Influence peddling occurs when an individual who has real or apparent influence over someone else another person exchanges their influence for undue advantage. There are demand and supply sides to this act. The person holding an influential position solicits benefits in exchange for using his or her influence to unduly and unfairly advance the interests of a select third party. An influence peddler receives or accepts the benefit (usually a bribe) from the third party so that he or she can exert her/his influence on another party’s decision. 

What is Influence Peddling?

Influence peddling, also known as ‘traffic of influence’ or ‘trading in influence’, is the act of promising or giving a benefit or a payment to a person who has a real or potential influence on the decision-making of a public official. This act is done with the intent that the latter will persuade the decision-maker to act in a desired manner. Influence peddling can be considered a form of bribery. The beneficiary does not necessarily have to be an official and cannot make the decision, yet they hold a prominent position with the power to influence the decision-maker. Trading in influence is considered a violation as a person influencing the decision is seeking an undue advantage, thus influence peddling is different from lobbying or advocacy which are considered legal activities.

What is an Example of Influence Peddling?

A known example of influence peddling is the case of former French President Nikolas Sarkozy who will face trial for corruption. Reportedly, Sarkozy attempted to influence senior judge Gilbert Azibert, who was investigating claims that Sarkozy’s 2007 presidential campaign was illegally funded. Sarkozy and his lawyer Thierry Herzog were seeking information from the judge on developments in the case in return for a lucrative position in Monaco. If convicted, the former French president could face a prison sentence of up to ten years. Sarkozy’s trial is set to take place in October 2020.
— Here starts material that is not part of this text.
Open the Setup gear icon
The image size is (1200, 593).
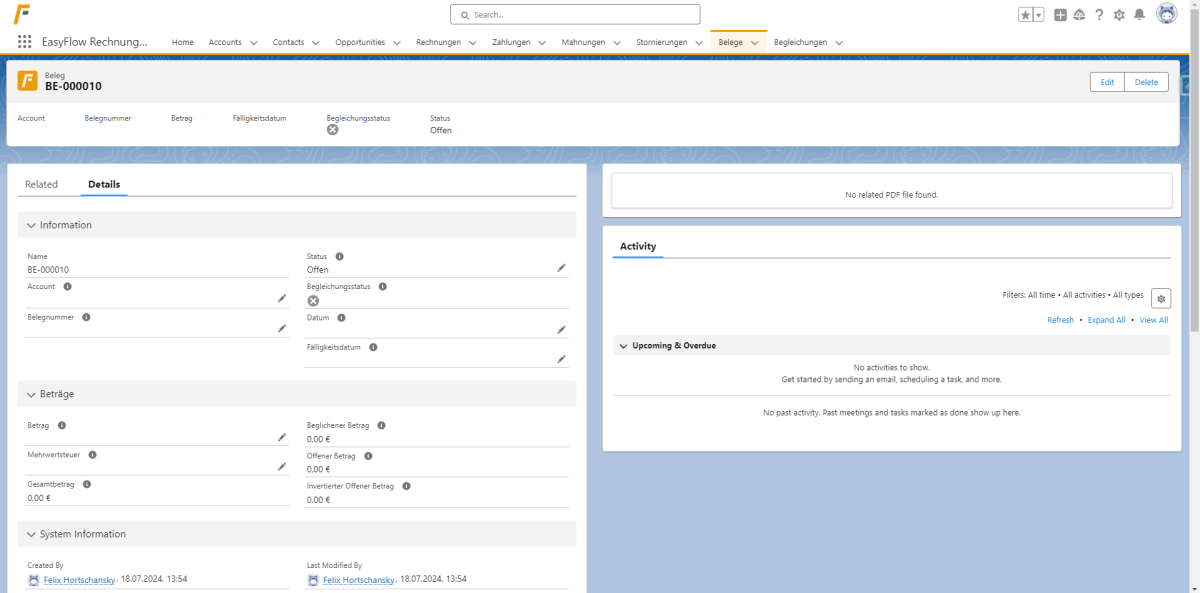1119,14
What is the Difference Between Influence Peddling and Lobbying?

Influence peddling is the act of promising or giving a benefit or a payment to a person who has a real or potential influence on the decision-making of a public official for the benefit of a third party. On the other hand, lobbying is the action of influencing policies in favor of a particular cause or outcome. The difference between lobbying and influence peddling is the means by which influence is obtained. One method is via an undue benefit such as bribery or another advantage while the other isn’t. The other method is for personal benefit while the other is actually for the greater good. However, the line between the two activities can get blurred. Even if legal, lobbying, if not kept within the guardrails of transparency and integrity, can become corrupt and distortive, such as when lobbyists hold disproportionate levels of influence.
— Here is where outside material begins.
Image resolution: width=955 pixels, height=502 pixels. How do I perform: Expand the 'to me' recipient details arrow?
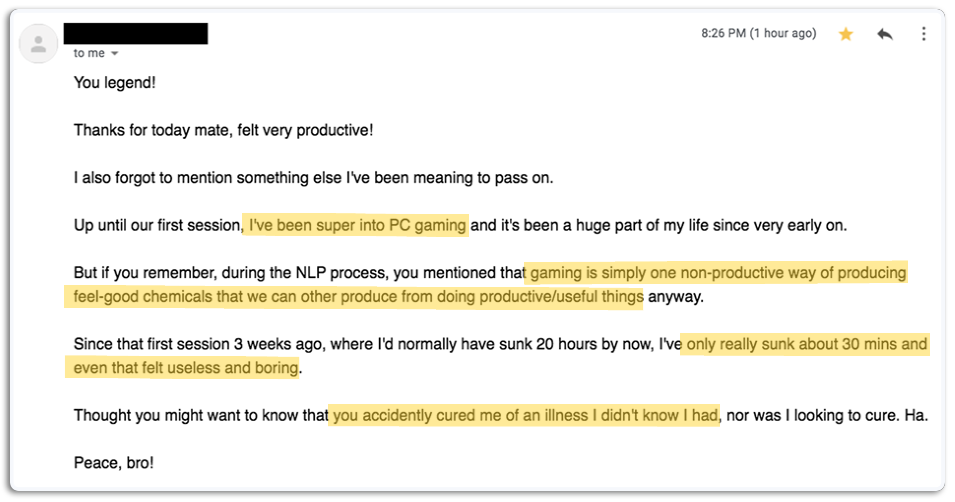coord(115,53)
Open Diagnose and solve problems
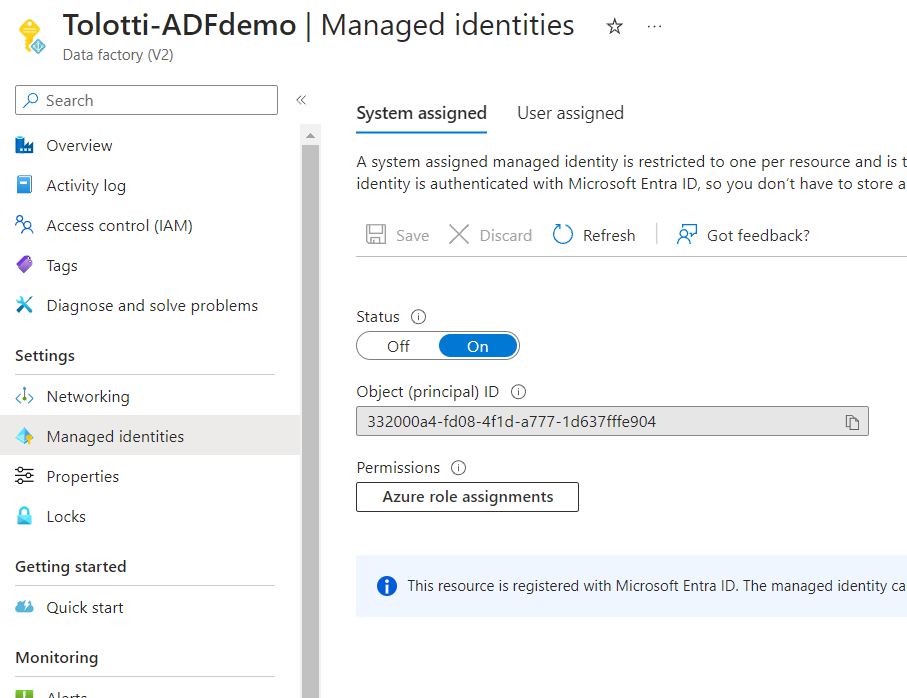Screen dimensions: 907x698 (x=152, y=306)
Can You Prevent Influence Peddling?

Influence peddling typically occurs when the decision-making process is opaque, unethical behavior is widespread, and the political system acts in favor of select interests. In order to prevent the traffic of influence, public and private establishments must increase the transparency of the decision making process. Companies, for example, should have clear policies around how to prevent and avoid influence peddling and equally train employees on the adequate procedures that should be followed to stay compliant with corrupt and anti-competitive practices.